Release – Continuous Delivery(CD) pipelines and review apps for creating staged environments.
Configure – Auto DevOps for an opinionated DevOps pipeline which runs automatically and Kubernetes configuration.
Monitor – To keep an eye on your system metrics, logging, and cluster monitoring.
Secure – Static Application Security Testing (SAST) and Dynamic Application Security Testing (DAST) along with Dependency scanning and Container scanning.
As you can see, Gitlab has all the right checkboxes ticked to be a one of a kind complete DevOps solution package. It also has a well-funded organization behind it that sells Gitlab Enterprise, which indicates the platform is being actively developed and maintained and is safe to use it for your own startup.
Even before many developers were aware of container technologies, Linux community has envisioned the container platforms and develop Linux Containers (LXC). It is like the father to Docker containers. It was the first, most complete implementation of Linux container manager. It was implemented in 2008 using groups and Linux namespaces, and it works on a single Linux kernel without requiring any patches. Docker also used LXC in its initial stages and later replaced that container manager with its own library, libcontainer.
When Docker emerged in 2013, containers exploded in popularity. It’s no coincidence the growth of docker and container use goes hand-in-hand. But there’s no doubt that Docker separated itself from the pack by offering an entire ecosystem for container management.
With the tagline of Build, Manage and Secure Your Apps Anywhere. Your Way. It is the most widely used container platform available in the world.
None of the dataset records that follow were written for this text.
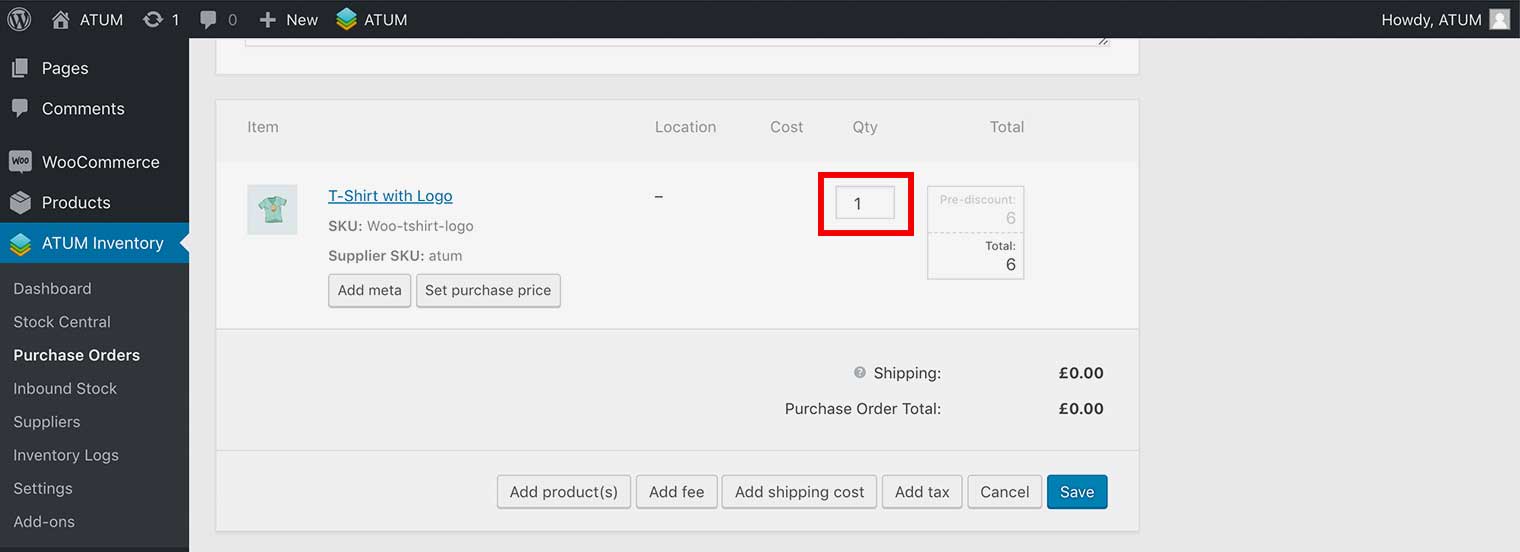Click the Add meta button
Screen dimensions: 1520x552
(369, 290)
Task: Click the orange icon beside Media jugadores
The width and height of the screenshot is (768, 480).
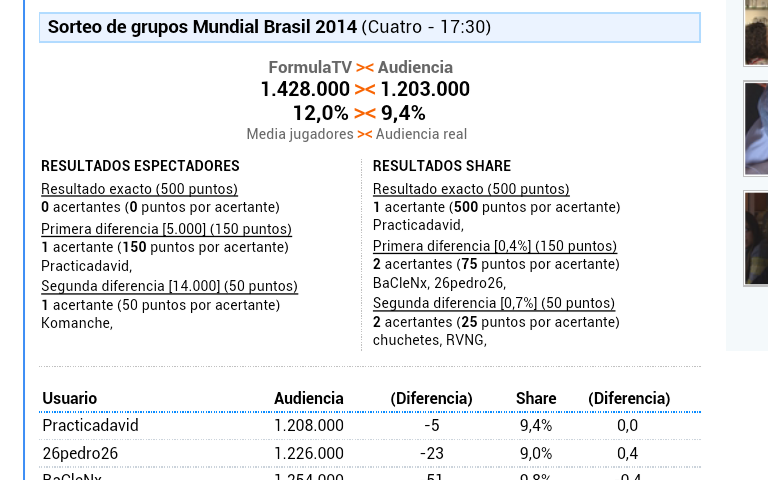Action: tap(365, 134)
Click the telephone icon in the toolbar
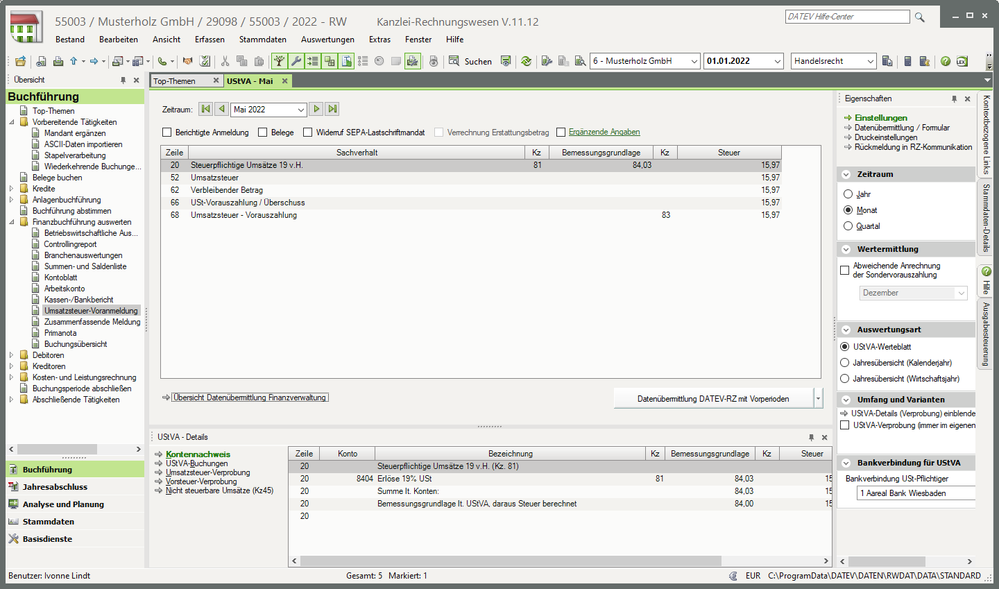 click(x=162, y=61)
For developers, Docker provides a revolutionary approach towards building and deploying the applications with wrapped up dependencies that include: code, runtime, system tools, and libraries. This also enables a collaborative development model by sharing containers. This also enables your development team to practice polyglot development and build highly decoupled microservices for better scalability, high performance, and tight monitoring. Eliminate environment inconsistencies and the “works on my machine” problem by packaging the application, configs, and dependencies into an isolated container.
For IT operations, an enterprise-ready container platform is needed to provide an integrated software lifecycle and operations management workflow and security at scale with the assurances of enterprise support and a certified technology ecosystem. The Docker container platform delivers freedom of choice, agile operations and integrated security so you can confidently deploy, manage and secure your applications in production. Additionally, the Docker container platform can reduce IT costs by 50% while accelerating your time to market by 3X.
We offer A managed service for your teams’ complete devops solution on the cloud. Click here
Docker is a great and very powerful containerization platform but if your business is fully deep into it you must consider automating the management of a large number of containers. During microservice development, you may produce a large number containers each dedicated to a particular service or a group of it, but you IT operations team will find it difficult to manage these huge list containers and that may give some adverse effects to your business by the slowdown of operations and development. This is where orchestration utilities come in handy as they provide the capability to manage a cluster or a group of containers very easily. The most notable ones are Docker Swarm and Kubernetes.
Developed by the Docker team and is naturally extendable if you are good at working with Docker containers. Docker includes swarm mode for natively managing a cluster of Docker Engines called a swarm. Use the Docker CLI to create a swarm, deploy application services to a swarm, and manage swarm behavior. The main highlighted features
- Cluster management integrated with Docker Engine
- Decentralized design
- Declarative service model
- Desired state reconciliation
- Multi-host networking
- Service discovery
- Load balancing
- Secure by default
- Rolling updates
Mesos is another containerization platform about which a lot of developers are not aware of. It can also manage the Docker container along with its own default container (Mesos). Docker containerizer allows tasks to be run inside docker container. It has a very unique capability of composing two different container platform, currently only Mesos and Docker together. As advocated by the user case; For testing tasks with different types of resource isolations. Since ‘mesos’ containerizers have more isolation abilities, a framework can use composing containerizer to test a task using ‘mesos’ containerizer’s controlled environment and at the same time test it to work with ‘docker’ containers by just changing the container parameters for the task.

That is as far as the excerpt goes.